Payment of Employees
Unless a collective bargaining agreement exists between the employer and the employee (which is usually the case when the employee is a member of a union), or the employer and employee have an employment contract (which is rare), employers must pay employees who have recently left their employment, for whatever reason, in the following manner.
Payment to Discharged Employees
Upon the discharge of any employee, the employer has a duty to pay to that employee the amount then due under the terms of employment, whether the employment is by the hour, day, week, or month, on or before the next regular payday or no later than 15 days following the date of discharge, whichever occurs first.

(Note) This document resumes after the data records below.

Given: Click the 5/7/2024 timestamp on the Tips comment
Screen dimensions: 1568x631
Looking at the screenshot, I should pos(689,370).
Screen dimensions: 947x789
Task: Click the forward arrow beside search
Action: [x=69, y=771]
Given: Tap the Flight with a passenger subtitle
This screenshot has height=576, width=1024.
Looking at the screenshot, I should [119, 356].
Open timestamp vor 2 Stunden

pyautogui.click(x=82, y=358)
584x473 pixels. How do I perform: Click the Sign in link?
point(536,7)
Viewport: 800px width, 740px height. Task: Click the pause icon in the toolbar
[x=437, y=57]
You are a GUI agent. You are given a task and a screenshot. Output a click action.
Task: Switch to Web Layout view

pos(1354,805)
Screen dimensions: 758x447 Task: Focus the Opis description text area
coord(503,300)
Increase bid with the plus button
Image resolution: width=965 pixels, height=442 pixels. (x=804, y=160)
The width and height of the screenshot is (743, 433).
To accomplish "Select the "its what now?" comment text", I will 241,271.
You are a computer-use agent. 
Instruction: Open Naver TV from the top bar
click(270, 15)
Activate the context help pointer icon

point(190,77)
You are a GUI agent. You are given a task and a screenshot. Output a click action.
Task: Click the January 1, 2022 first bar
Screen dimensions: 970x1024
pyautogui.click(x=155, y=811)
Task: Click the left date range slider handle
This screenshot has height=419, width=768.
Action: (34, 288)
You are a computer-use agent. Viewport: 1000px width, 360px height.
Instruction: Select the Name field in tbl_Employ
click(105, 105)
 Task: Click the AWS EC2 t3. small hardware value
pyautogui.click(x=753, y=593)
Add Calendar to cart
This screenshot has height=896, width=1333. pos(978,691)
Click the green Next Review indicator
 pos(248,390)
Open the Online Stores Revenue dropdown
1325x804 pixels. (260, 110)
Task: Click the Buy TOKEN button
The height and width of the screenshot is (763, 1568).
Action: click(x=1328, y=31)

Payment to Resigning Employees
Upon the resignation of any employee, the employer has a duty to pay to that employee the amount then due under the terms of employment, whether the employment is by the hour, day, week, or month, on or before the next regular payday for the pay cycle during which the employee was working at the time of separation or no later than 15 days following the date of resignation, whichever occurs first.
How Payment is to be Made
Payment by the employer to the former employee shall be made at the place and in the manner which has been customary during the employment, except that payment may be made via United States mail to the employee, provided postage has been prepaid and the envelope properly addressed with the employee’s current address as shown in the employer's records. In the event payment is made by mail the employer shall be deemed to have made such payment when it is mailed. The timeliness of the mailing may be shown by an official United States postmark or other official documentation from the United States Postal Service.
Problems for Employers who fail to Pay
In the event of a dispute as to the amount due a former employee, the employer must pay the undisputed portion of the amount due. An employer should never hold up any amount that both sides agree is owed. The employer may make this payment by either unconditionally tendering a check for the undisputed amount to the employee, or paying the undisputed amount into the registry of the court. This tender or registry-payment will usually prevent the imposition of penalties and attorney's fees.
Vacation pay will be considered an amount then due only if, in accordance with the stated vacation policy of the person employing such laborer or other employee, both of the following apply:
(a) The laborer or other employee is deemed eligible for and has accrued the right to take vacation time with pay.
(b) The laborer or other employee has not taken or been compensated for the vacation time as of the date of the discharge or resignation.
No provisions of Louisiana law may be interpreted to allow the forfeiture of any vacation pay actually earned by an employee pursuant to the employer's policy.
Penalties and Attorney's Fees for Failing to Timely Pay
Any employer who fails to pay a former employee as outlined above shall be liable to the employee either for 90 days wages at the employee's daily rate of pay, or else for full wages from the time the employee's demand for payment is made until the employer shall pay or tender the amount of unpaid wages due to such employee, whichever is the lesser amount of penalty wages.
If a well-founded suit for any unpaid wages is filed by a claimant after three days have elapsed from the time of making the first demand for such payment following discharge or resignation, the court must award reasonable attorney fees. The award of reasonable attorney's fees to a successful litigant is mandatory.
In some cases, courts have awarded attorney's fees to the the losing litigant who was the former employee. Thus, an employer should keep in mind that although he may win on the former employee's claim of incorrect payment, that employer may still be ordered to pay the losing former employee's attorney's fees. This may sound unfair, but the courts do not want to discourage former employees from filing suit out of fear they may not be able to recoup the money they paid their attorney if they had what seemed to be a winning case.